Robert de Andrade

A metáfora da escrita nômade  

Os nômades são divididos, basicamente, em dois grupos distintos, os caçadores-coletores e os pastores. Ambos não têm uma habitação fixa e permanentemente mudam de lugar. A partir do comportamento desses grupos sociais, farei uma analogia com a leitura e escrita nos suportes tradicionais e no ciberespaço.

Para pensar na produção literária e leitura em espaços tradicionais, também pegarei com exemplo os agricultores que se mantêm fixos em um determinado lugar onde se cultiva a terra, usam técnicas pré-estabelecidas e produzem dentro das limitações do solo em que certos tipos cultivos não são possíveis. Com base na relação com o plantio, a definição hierárquica das habilidades e o convívio social, é formada a “cultura” dessas comunidades. Observando a cultura, como um sistema de símbolos compartilhados com que se interpreta a realidade e que dão sentido à vida dos seres humanos, nessa situação ela estaria estruturada e diretamente ligada ao espaço de convivência, aqui, fixo e estabelecido. O processo de escrita e leitura dos símbolos disponíveis nessa comunidade, é estabelecido pela quantidade de tipos de “textos” a que se tem acesso; o espaço limitado pelo qual se trafega, como o texto impresso, que embora a leitura nos possibilite um tipo de navegabilidade ao criar conexões mnêmicas com o nosso repertório, por “requerer movimentos cooperativos, conscientes e ativos da parte do leitor” (Eco, 2004), está preso ao suporte, o livro; pela forma e o contexto da apropriação simbólica.

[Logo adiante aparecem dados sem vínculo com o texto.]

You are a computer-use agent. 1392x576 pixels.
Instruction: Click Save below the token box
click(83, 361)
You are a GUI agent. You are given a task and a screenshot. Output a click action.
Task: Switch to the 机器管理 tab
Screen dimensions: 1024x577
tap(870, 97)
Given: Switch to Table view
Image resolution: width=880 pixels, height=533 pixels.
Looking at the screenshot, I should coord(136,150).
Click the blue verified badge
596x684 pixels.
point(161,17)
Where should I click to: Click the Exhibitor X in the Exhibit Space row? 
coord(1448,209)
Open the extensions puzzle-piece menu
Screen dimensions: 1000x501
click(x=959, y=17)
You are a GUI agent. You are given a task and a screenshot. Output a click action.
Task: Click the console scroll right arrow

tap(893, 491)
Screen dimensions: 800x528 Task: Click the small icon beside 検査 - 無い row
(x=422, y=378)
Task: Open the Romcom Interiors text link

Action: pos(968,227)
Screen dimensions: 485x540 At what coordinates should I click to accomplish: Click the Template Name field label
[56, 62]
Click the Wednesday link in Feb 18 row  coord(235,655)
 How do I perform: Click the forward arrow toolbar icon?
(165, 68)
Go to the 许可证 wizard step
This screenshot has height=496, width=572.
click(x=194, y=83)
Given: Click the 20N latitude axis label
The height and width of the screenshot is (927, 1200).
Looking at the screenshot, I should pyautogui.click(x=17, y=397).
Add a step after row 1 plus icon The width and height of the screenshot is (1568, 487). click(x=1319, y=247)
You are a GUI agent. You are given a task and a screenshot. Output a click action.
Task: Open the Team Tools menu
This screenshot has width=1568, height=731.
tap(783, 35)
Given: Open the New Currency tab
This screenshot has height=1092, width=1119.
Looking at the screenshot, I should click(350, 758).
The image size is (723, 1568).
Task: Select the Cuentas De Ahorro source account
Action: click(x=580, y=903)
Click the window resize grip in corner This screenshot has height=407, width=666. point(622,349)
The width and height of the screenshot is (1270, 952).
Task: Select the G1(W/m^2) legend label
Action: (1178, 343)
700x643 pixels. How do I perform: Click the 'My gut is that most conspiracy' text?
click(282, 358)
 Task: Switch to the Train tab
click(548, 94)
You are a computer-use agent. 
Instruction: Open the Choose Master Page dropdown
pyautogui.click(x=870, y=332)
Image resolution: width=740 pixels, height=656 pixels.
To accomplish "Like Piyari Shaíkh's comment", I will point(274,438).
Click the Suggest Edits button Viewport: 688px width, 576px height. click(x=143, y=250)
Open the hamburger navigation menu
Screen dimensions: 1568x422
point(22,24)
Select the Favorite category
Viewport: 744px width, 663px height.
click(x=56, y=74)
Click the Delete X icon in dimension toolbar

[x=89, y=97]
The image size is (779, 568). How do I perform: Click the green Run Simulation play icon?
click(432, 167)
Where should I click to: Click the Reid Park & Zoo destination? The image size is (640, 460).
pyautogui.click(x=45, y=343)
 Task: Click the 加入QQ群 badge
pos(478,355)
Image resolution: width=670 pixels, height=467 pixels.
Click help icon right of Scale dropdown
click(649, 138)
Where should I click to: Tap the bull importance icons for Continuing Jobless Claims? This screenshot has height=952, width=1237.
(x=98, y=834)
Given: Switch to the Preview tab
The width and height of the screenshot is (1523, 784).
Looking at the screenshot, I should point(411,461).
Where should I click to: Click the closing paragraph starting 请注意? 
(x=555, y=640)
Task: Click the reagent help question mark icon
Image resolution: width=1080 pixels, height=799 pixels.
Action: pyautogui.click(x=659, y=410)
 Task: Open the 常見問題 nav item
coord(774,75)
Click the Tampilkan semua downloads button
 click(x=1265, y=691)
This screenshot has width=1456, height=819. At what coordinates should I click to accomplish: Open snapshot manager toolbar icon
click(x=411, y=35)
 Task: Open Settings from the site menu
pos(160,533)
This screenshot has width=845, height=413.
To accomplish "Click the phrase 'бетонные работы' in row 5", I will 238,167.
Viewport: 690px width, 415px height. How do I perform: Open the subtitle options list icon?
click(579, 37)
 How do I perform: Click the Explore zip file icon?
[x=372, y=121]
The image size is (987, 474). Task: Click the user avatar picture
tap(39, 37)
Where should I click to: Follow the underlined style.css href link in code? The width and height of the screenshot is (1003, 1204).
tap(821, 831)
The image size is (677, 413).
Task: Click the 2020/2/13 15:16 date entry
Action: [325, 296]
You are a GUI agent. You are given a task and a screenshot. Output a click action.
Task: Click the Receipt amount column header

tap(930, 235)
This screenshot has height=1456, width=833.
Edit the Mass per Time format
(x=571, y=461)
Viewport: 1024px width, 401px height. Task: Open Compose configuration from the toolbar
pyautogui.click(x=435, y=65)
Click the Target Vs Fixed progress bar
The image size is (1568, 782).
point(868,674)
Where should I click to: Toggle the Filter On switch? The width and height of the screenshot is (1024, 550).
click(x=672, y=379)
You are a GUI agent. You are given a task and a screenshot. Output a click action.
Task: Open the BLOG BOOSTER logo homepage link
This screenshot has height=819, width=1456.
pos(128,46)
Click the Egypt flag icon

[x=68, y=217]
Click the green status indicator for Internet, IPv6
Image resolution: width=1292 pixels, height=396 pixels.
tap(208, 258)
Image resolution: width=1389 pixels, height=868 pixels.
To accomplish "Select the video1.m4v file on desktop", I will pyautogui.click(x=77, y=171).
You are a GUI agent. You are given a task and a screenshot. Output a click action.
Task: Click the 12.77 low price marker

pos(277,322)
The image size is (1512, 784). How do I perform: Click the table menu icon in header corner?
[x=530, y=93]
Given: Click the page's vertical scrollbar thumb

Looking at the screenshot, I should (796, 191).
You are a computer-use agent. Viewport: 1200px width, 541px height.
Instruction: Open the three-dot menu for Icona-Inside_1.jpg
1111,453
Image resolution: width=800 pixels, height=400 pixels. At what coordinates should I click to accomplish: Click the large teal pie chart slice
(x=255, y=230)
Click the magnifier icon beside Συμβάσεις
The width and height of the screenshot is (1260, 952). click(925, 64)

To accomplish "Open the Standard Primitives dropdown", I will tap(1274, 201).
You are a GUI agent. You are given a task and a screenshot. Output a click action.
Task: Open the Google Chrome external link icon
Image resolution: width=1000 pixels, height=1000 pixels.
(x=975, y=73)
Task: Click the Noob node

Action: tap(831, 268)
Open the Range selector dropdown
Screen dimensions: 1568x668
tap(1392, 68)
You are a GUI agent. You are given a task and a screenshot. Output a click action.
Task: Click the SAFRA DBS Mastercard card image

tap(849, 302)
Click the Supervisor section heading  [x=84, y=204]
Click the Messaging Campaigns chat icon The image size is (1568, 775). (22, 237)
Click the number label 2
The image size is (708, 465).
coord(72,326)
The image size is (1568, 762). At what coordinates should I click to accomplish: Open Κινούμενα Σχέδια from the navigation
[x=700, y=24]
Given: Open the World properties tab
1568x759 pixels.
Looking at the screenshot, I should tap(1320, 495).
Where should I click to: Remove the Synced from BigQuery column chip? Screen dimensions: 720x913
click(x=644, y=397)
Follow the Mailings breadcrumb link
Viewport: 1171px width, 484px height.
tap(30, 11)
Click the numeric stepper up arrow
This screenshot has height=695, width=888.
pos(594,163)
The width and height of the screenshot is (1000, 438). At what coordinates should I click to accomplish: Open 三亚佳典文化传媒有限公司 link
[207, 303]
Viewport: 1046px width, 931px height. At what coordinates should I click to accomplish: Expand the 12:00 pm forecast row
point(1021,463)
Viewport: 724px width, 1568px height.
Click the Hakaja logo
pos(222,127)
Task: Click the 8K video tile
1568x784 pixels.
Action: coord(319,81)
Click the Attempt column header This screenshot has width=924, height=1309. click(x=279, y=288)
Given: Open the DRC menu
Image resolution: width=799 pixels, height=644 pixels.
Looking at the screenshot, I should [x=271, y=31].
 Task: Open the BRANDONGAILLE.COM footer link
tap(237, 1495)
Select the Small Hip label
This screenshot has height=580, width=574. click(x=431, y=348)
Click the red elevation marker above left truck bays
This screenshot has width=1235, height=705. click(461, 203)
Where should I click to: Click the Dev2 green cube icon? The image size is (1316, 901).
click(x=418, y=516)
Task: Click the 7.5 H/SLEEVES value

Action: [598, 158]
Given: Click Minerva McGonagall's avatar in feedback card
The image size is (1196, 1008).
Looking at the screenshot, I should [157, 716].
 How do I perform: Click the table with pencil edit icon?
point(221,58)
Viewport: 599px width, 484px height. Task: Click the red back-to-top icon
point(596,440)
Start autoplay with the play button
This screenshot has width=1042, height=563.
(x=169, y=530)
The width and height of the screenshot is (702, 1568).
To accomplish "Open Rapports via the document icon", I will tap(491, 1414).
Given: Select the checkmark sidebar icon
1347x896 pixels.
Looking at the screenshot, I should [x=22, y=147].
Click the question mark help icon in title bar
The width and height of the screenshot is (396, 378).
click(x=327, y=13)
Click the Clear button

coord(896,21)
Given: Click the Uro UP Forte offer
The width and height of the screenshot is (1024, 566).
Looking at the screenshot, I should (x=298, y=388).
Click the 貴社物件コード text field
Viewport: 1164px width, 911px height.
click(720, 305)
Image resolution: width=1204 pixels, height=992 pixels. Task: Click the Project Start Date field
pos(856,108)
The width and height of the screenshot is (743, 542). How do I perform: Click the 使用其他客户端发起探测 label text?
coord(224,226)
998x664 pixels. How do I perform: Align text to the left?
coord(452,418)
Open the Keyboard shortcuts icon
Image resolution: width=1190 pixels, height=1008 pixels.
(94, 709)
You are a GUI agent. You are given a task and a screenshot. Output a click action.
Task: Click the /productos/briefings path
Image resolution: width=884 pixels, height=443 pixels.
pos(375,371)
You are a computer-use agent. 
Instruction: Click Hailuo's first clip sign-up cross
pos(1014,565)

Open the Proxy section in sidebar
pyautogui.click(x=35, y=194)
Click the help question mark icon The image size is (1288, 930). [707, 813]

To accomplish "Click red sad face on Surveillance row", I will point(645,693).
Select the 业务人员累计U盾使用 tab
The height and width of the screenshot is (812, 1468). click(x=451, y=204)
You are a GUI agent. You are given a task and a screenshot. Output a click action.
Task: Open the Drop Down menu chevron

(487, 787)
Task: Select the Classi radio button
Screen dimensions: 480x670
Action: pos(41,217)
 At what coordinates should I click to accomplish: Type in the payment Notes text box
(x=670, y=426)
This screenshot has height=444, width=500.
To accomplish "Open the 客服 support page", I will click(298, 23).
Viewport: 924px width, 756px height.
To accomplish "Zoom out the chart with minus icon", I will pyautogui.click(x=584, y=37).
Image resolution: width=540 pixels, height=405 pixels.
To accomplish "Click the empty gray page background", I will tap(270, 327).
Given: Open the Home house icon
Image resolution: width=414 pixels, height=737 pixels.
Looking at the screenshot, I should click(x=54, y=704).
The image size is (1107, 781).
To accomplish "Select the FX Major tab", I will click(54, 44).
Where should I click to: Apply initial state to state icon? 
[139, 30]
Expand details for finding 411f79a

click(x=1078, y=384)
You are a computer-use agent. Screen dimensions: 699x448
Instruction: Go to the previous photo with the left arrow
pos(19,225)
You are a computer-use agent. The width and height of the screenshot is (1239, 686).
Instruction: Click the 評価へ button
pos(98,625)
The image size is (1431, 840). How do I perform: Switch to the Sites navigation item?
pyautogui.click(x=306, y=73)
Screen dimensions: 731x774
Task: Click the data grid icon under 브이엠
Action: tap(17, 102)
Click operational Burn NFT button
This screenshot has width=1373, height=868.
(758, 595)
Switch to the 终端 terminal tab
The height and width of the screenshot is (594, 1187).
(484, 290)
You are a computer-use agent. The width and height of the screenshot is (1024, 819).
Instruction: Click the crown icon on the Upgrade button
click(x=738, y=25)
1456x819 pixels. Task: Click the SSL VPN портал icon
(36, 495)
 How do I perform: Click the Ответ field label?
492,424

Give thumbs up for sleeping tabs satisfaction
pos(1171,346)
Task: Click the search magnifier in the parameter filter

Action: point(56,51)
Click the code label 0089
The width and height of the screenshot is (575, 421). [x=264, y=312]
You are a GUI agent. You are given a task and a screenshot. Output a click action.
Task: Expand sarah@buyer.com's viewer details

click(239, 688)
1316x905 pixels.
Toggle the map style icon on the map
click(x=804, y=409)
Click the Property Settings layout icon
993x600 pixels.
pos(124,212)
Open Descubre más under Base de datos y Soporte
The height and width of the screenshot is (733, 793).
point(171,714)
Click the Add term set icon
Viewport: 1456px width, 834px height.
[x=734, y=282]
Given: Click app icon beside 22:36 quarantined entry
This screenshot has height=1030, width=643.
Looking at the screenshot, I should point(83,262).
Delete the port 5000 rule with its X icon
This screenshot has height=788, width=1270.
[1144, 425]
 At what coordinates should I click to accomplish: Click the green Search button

Os nômades, embora não tivessem habitação fixa e mudassem constantemente de lugar, ignorando até as fronteiras nacionais, seus percursos não podem ser considerados, de todo, errôneos, pois eles sempre estavam à procura de novos espaços que suprissem suas necessidades. Os nômades caçadores-coletores normalmente não possuem estruturas sociais hierarquizadas e não desenvolvem nenhum tipo de cultivo; suas habitações são construídas com materiais encontrados na natureza, bem como a alimentação que pode variar de acordo com o tipo de plantas e caça disponíveis no espaço e tempo em que eles estão. Conquanto façam uso de objetos como a cerâmica, essas comunidades não os produzem, sendo obtidos por meio de trocas.

Diferente dos agricultores que tem a cultura formada em um espaço definido e um contexto pouco mutável, a formação cultural dos nômades é baseada nas trocas simbólicas; na apropriação de traços da cultura de outros povos, como no uso de objetos que foram produzidos por integrantes de uma comunidade completamente distinta da sua e re-significado em um novo contexto; há uma ruptura das barreiras espaciais e temporais, como mudassem de um lugar ao fim da estação, buscando sempre uma região que estivessem no período do verão. Sendo assim, a escrita nômade se dá em espaços imprevisíveis e indefinidos, através da colaboração, apropriação e re-significação, como se em cada lugar que o grupo se estabelecesse, por certo período, deixasse escrito na pedra um fragmento de texto, que seria completado em outra pedra em outro lugar e assim sucessivamente. Já a leitura desse hipertexto dificilmente seria percorrida da mesma forma com que foi escrita, pois não um mapa indicando o caminho da leitura, no entanto se tornaria mais significativa no momento em que o leitor complementasse o fragmento de texto encontrado na pedra, com a produção de outro texto em outra pedra e em um lugar diferente, conectando-se a pedra anterior. Assim, “conexões e reinterpretações serão produzidas ao longo de zonas de contato móveis pelos agenciamentos e bricolagens de novos dispositivos que uma multiplicidade de atores realizarão” (Lévy, 1993). Mas nem toda leitura hipertextual produz conhecimento ou experiência significativa, o ciberespaço não fará tudo pelo leitor, assim como existe o nômade caçador-coletor, há também o nômade pastor, que sai em busca somente de pasto para seu gado e não de novas experiências.

Não um há como definir qual tipo de experiência, se com o texto escrito ou com o texto no ciberespaço, é mais significativa, pois elas se dão em diferentes espaços e em tempos distintos. Assim com o agricultor tem sua experiência voltada para o conhecimento do solo, do tempo e das técnicas de plantio, o nômade tem o conhecimento embasado na mudança, na descoberta de novos espaços e percursos que ele constrói.